PROBLEM 1: From the passage on dual citizenship, list every person named in the quoted tombstone inscription.
PROBLEM 2: Pick up the passage on dual citizenship where it stops and continue it in the same style.
━━ SUPPLIED TEXT
Dual citizenship emerges as a geopolitical concept. Small states seeking political and military security could attain guarantees through the spread of dual citizenship. Below are examples from Roman history with a separate case made for modern Georgia.

 Dual citizenship seems to be a way small European nations should feel safe within a framework of the European integration, whereas a responsibility for a personal security lays upon an allied country too. A research of historical background must be involved thoroughly, Georgia being an object for this case. If a foreign citizenship was a traditional honorary degree passed from the European principal domains towards the provinces, the countries being tied up formally, it should not be abandoned at all, and put under a scrupulous legislative elaboration.

 “Serapita, daughter of Zevakh the lesser pitiax (duke), and wife of Iodmangan, son of Publicios Agrippa the pitiax, victorious epitropos (commander-in-chief and the only minister) of the Great King of the Iberians Xepharnug, died young, aged 21, and she was extremely beautiful” (Г. В. Церетели. Армазская билингва. Двуязычная надпись, найденная при археологических раскопках в Мцхета-Армази. Тбилиси. 1941, pp. 23-24).

This Greek text was carvedon tombstone from Mtskheta (East Georgia), the Iberian capital. It is prolonged by the Aramaic version (Г. В. Церетели. Армазская билингва. Двуязычная надпись, най­денная при археологических раскопках в Мцхета-Армази, pp. 22-23). Epitropos corresponds to the Aramaic trbṣ, which occurs to be used also towards Agrippa, now trbṣ of the king Pharsmanes (Г. В. Церетели. Армазская билингва. Двуязычная надпись, най­денная при археологических раскопках в Мцхета-Армази, p. 32). Agrippa seems to be a very big man, and because of his Roman nomen Publicius – also a Roman citizen.

In the old times civitas sine suffragio gave to Rome a direct control of her allies’ troops without destroying local (i.e. Italian) res publica. “Latin Rights” were regarded as something intermediary between peregrine status and Roman citizenship. Inside his own community the Latin was subject of the local laws, and a free man. The allies fought on the Roman side, but her own army consisted of the Roman and the Latin forces. The rests are simply socii (A. N. Shervin-White. The Roman Citizenship. Oxford. At the Cla­redon Press. 1939. Second Edition. Oxford. 1973, pp. 46, 73, 96, 98, 109).

From the 2nd c. B.C. Rome was beginning to govern Italy. Magistrates who had supreme power over the Latin military forces, were also the civil heads of the Roman state. The local authorities performed the demands of the central government (A. N. Shervin-White. The Roman Citizenship, p. 105).

After SocialWar it was as communities and not as individuals that the Italian allies were incorporated in the Roman commonwealth, they became self-governing municipias. Each new citizen had a double existence, but these two lives were bound together by the most intimate of bonds. New municipias are the old tribes (A. N. Shervin-White. The Roman Citizenship, pp. 150, 153).

Then the enfranchisement of Gallis Cisalpins followed. From 42 B.C. onwards in Roman usage Italia came to mean the whole territory of the peninsula from the straits of Messina to the Alpine foothills (A. N. Shervin-White. The Roman Citizenship, p. 159).
━━━━
━━ GIVEN DATA
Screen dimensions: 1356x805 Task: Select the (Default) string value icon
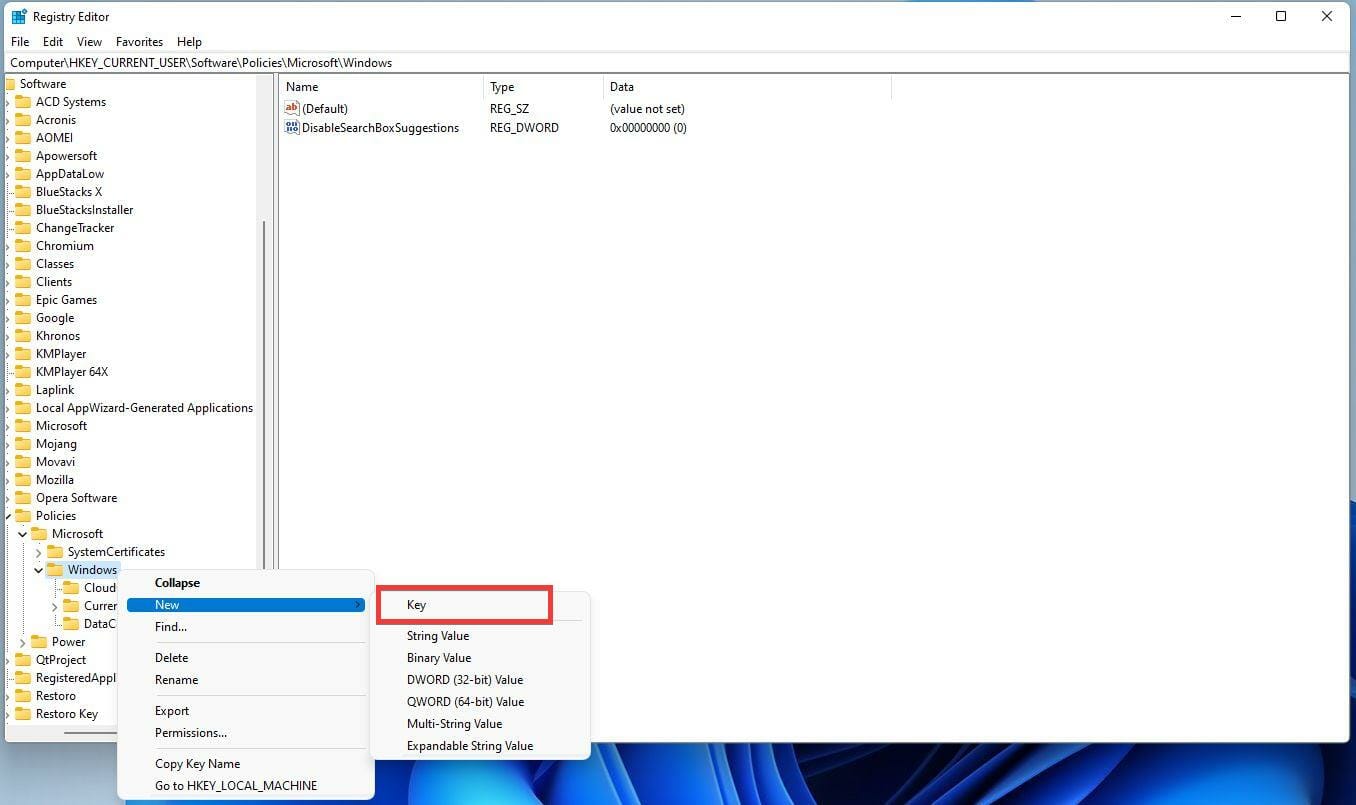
━━━━
RESPONSE 1: Serapita, Zevakh, Iodmangan, Publicios Agrippa, Xepharnug

RESPONSE 2:
Under Caesar and Augustus comes the first large-scale extension of the Roman citizenship in the provincial areas. This extension is based upon the firm foundation of a genuine Italian immigration. Besidethis stands the extensive grants of Ius Latii in the more Romanized areas of Spain and Gaul. The method is as follows – inserting a preparatory period of Latin status before the elevation of purely foreign communities to the full citizenship. The condition of a grant of Latin rights appears to have been the possession of a certain degree of Latin culture (A. N. Shervin-White. The Roman Citizenship, pp. 225, 233).

But then Caracalla gave the franchise to all free inhabitants of the Empire (A. N. Shervin-White. The Roman Citizenship, pp. 280, 287).

As to personal grants, Domitii, or Fabii, or Pompeii in the Western provinces are thought to drive their citizenship from grants made to their forebearers by Domitius Ahenobarbus, Fabius Maximus, or Pompeius Magnus, the generals (A. N. Shervin-White. The Roman Citizenship, p. 295).

Beyond the Roman rule, Caesar was the first to make a king Roman citizen (D. Braund. Rome and the Friendly King. A Character of the Client Kingship. Beckenham, Kent, Fyshwick, Australia. 1984, p. 45). This practice was maintained. For Britain tria nomina was as follows – Ti. Claudius Cogidubus, with Claudius or Nero being the benefactors; for Thrace – C. Iulius Rhometalcus, it is probable that he inherited his citizenship from a predecessor upon whom Caesar or Augustus had conferred it; for Pontus – M. Antonius Polemo, Antonius being a benefactor; for Judea – M. or C. Iulius Agrippa (D. Braund. Rome and the Friendly King. A Character of the Client Kingship, pp. 39, 41-42, 44).

Iberian case of Publicius Agrippa is very interesting. He was Pharsmanesminister and commander-in-chief. And Pharsmanes dealt with Hadrian. Roman general C. Quinctius Certus Publicius Marcellus is thought to be a benefactor, legatus divi Hadriani provinciarum Syriae et Germaniae superioris (Prosopographia Imperii Romani Saec. I. II. III. Pars VI. Consilio et Avctoritate Academiae Scientiarum Berolinensis et Brandenburgensis. Iteratis Curvis ediderunt Leiva Petersen, Klaus Wachtel. Adivvantibus M. Heil, K. P. Johne, L. Vidman. Berolini. Novi Eborau. MCMXCVIII, pp. 433-434, №№1038, 1042).

Hadrian sent his best generals against the Jews of Bar-Kokhba. Two inscriptions found in Ancyra in Galatia attest a senatorial legate of the legio IV Scythica in Syria, acting at the same time as the governor of Syria. He is Publicius Marcellus, who left his province because of the Jewish rebellion. Publicius Marcellus and part of the Syrian army participated in the war in Judaea. Another inscription from Aquileia informs that C. Quinctius Certus Publicius Marcellus was not only the consul, augur and legatus divi Hadriani provinciae Syriae et Germaniae superioris, but also that he received triumphal rewards, or ornamenta triumphalia. (W. Eck. The Bar Kokhba Revolt. The Roman Point of View. The Journal of Roman Studies. v. LXXXIX. 1999. Leeds, pp. 83, 85).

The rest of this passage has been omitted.